A 2006 Supreme Court (SC) directive to India’s 28 states and seven union territories to reform their police systems is now being dusted out and many see an opportunity to arrest a trend in which police forces are subjected to undue political interference that has taken a toll on efficiency and professionalism and fostered corruption.
Although several police intelligence units, drawn from Maharashtra state - of which Mumbai serves as capital - and from the central security agencies were supposed to have been tracking terrorist activity, they were taken by surprise when a group of ten terrorists sailed in and took over two luxury hotels for nearly four days.
Among the 180 people who died in the Mumbai attacks were five police officers, among them Hemant Karkare, chief Mumbai’s anti-terror squad. They were apparently outgunned by the terorrists who were well-trained and armed with assault rifles.

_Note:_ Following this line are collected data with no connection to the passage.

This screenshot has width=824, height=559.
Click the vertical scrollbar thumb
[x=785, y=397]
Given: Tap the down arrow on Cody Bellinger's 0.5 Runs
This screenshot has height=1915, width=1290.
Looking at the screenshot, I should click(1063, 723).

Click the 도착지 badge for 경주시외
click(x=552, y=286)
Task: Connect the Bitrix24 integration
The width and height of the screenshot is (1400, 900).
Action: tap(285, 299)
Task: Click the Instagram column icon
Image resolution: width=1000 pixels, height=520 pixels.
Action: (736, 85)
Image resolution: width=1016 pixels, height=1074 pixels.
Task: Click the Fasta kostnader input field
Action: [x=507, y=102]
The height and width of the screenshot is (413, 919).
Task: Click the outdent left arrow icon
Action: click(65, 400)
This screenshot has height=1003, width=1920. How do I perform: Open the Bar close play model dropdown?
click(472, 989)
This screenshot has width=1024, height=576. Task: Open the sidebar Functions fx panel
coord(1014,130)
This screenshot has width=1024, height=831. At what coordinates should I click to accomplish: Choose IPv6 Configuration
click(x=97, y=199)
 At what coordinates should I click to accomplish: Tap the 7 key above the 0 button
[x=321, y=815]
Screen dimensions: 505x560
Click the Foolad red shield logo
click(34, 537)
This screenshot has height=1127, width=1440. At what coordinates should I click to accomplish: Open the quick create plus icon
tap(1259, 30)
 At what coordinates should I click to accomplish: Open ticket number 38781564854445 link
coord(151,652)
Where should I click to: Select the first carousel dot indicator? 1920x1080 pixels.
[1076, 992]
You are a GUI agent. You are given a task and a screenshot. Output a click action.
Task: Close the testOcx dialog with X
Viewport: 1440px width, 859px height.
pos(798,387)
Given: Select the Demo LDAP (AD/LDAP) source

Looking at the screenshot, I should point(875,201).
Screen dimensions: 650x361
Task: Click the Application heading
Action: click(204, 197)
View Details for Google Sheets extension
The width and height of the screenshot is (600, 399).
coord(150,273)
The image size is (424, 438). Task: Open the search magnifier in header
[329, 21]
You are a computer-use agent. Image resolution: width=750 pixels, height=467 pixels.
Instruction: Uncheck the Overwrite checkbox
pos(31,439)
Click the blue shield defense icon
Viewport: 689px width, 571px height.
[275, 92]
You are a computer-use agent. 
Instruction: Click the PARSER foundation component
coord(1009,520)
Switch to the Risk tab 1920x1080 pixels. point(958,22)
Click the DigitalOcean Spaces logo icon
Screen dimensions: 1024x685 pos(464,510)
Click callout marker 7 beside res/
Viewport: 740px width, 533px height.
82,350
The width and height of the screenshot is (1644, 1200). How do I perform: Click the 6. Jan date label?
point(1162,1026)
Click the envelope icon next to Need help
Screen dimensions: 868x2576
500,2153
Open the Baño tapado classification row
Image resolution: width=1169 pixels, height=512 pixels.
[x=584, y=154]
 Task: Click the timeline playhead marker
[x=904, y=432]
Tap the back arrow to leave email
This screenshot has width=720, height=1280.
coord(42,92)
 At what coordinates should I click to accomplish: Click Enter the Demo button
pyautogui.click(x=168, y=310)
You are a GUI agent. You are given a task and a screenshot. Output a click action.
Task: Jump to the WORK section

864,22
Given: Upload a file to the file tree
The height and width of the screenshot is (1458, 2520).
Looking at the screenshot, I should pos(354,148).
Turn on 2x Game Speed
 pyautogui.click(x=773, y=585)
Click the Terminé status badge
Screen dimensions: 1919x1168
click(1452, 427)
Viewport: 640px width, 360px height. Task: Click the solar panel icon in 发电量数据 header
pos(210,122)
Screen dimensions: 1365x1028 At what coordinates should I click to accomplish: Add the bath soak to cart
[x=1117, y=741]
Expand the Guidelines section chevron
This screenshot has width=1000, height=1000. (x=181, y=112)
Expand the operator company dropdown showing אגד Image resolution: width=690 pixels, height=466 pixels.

Earlier this month, a group of eminent Indian citizens, including well-known advocates, journalists, academicians, police chiefs and one former prime minister issued an open letter to the government calling for reforms as part of a movement spearheaded by the Delhi-office of the international NGO, Commonwealth Human Rights Initiative (CHRI).
'Indians are angry', says the open letter, ' that those tasked with protecting them have failed miserably, and they are angry that politicians of all parties have willfully allowed policing to deteriorate to a point where it cannot provide citizens protection in ordinary circumstances let alone in emergencies.'
The letter, signed by Delhi’s former police chief and Magsasay award winner, Kiran Bedi, former attorney general of India Soli Sorabjee and former prime minister Inder Kumar Gujral, says that the clear and practical recommendations made by a committee ordered by the Supreme Court and headed by attorney Soli Sorabjee, are quite possible to implement speedily.
Sorabjee’s recommendations, which became the SC directives, have largely endorsed the country’s National Police Commission’s recommendations, set as far back as 1979, which were dithered upon for years by local state administrations that jealously guard their police forces against central government authority in New Delhi.
While there is a Central Bureau of Investigation (CBI) this body cannot take up cases on without permission from state governments. It has been shown from various high-profile cases that by the time the CBI is called in evidence may have been tampered with and witnesses compromised.
A key SC recommendation is doing away with political interference in the appointment of the director general of police (DGP) in each state and fixity in tenure of not less than two years.
‘’An independent merit based procedure to select the DGP and a fixed term should be ensured so that they can do their job without the fear of getting transferred,’’ Sorabjee said.
The recommendations call for the setting up of state security commissions with full powers to lay out policy and deflect unwarranted influence and an authority to deal with serious complaints against police functioning and the separation of investigation from law and order functions.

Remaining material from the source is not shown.